The dataset contains a total of 16,519 images. The sample sizes by class are 4108 for medication-free, 4761 for 25%_medicated, 3943 for 50%_medicated, and 3707 for 100%_medicated, respectively. During dataset preparation, no images were removed or excluded based on visual quality criteria such as blur, illumination variation, or partial occlusion. All captured images were retained to preserve the natural variability of the acquisition conditions and to avoid introducing selection bias. Importantly, each image corresponds to a distinct physical seed and no multiple captures of the same seed were included in the dataset.

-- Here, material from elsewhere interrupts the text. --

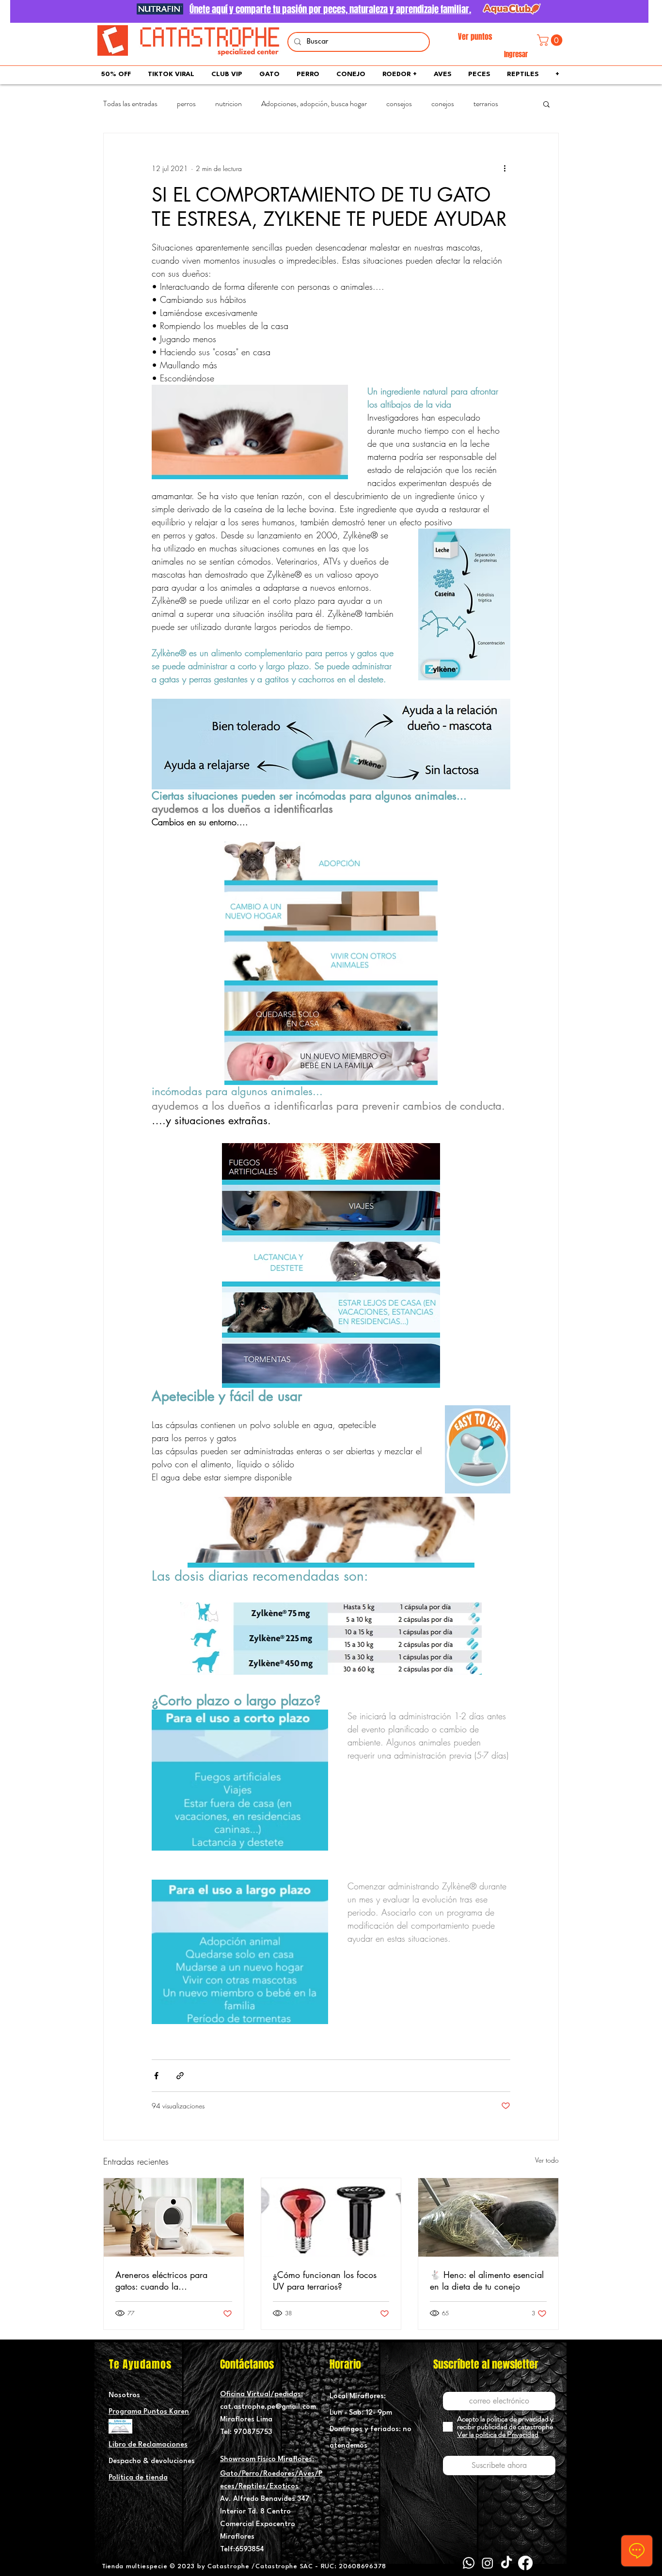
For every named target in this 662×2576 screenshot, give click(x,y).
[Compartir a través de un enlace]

The images were visually inspected only to ensure that the seed was visible within the frame and that the file was not corrupted. Apart from these minimal checks, no additional filtering was applied. This approach ensures that the dataset reflects realistic acquisition conditions and avoids potential bias introduced by selective image removal. Sample images for each class in the dataset are given in
Figure 2.
The same imaging protocol was followed for all classes during the data acquisition process. Seed images were recorded using a Xiaomi 11T Pro smartphone camera under constant illumination in a shooting box isolated from ambient light. The illumination was provided by a strip LED with a color temperature of approximately 4000 K, and the light intensity was fixed at approximately 1150 lx, measured in the shooting plane (the nominal luminous flux of the lighting used was approximately 500 lm). With this setup, the aim was to minimize variations in light intensity, shadow formation, and reflection-induced variability, thereby increasing visual comparability between classes. During imaging, seeds belonging to each treatment level were handled separately, and after completing the shots under the same setup conditions, the images were directly transferred to the relevant class folders. The treatment levels used as class labels were determined from controlled seed-treatment batches with predefined application rates. Production records documenting the applied treatment levels were used as the reference for labeling. During image acquisition, seeds originating from each treatment batch were photographed separately and stored in class-specific directories corresponding to their known treatment level. This approach strengthens the repeatability of the data collection process while providing a more stable input structure for model training. A representative image of the data acquisition process is given in
Figure 3.
3.2. Model Architectures
The YOLO (You Only Look Once) family of single-stage deep learning architectures is known for offering a balance between speed and performance, particularly in real-time computer vision applications. The general structure of YOLO architectures consists of a backbone that learns multi-level representations from images, a neck that combines these representations to produce richer features, and a head that generates task-specific output. This modular structure enables the capture of multi-scale visual cues and allows for adjustment of the capacity-computational cost balance according to different application requirements [
7].
Although YOLO is mostly used for object detection in the literature, YOLO-CLS versions are offered for classification problems in the Ultralytics (version 8.3.158) ecosystem. In detection-based YOLOs, the model combines multi-level features obtained from the backbone in a multi-scale manner via the neck and produces class labels with bounding box predictions with the detection head. In contrast, the goal of YOLO-CLS versions is not to find the object’s location, but to classify the image directly. Therefore, bounding box regression and components for the detection head are not used. The feature representation learned by the backbone is transferred to the classification head, and class probabilities are produced as output [
7,
8,
23,
24]. In this study, since the seeds are clearly positioned in the center of the image and there is no need for object positioning, YOLOv8-CLS and YOLO11-CLS models, which do not require bbox annotation and offer a simpler learning structure, were preferred.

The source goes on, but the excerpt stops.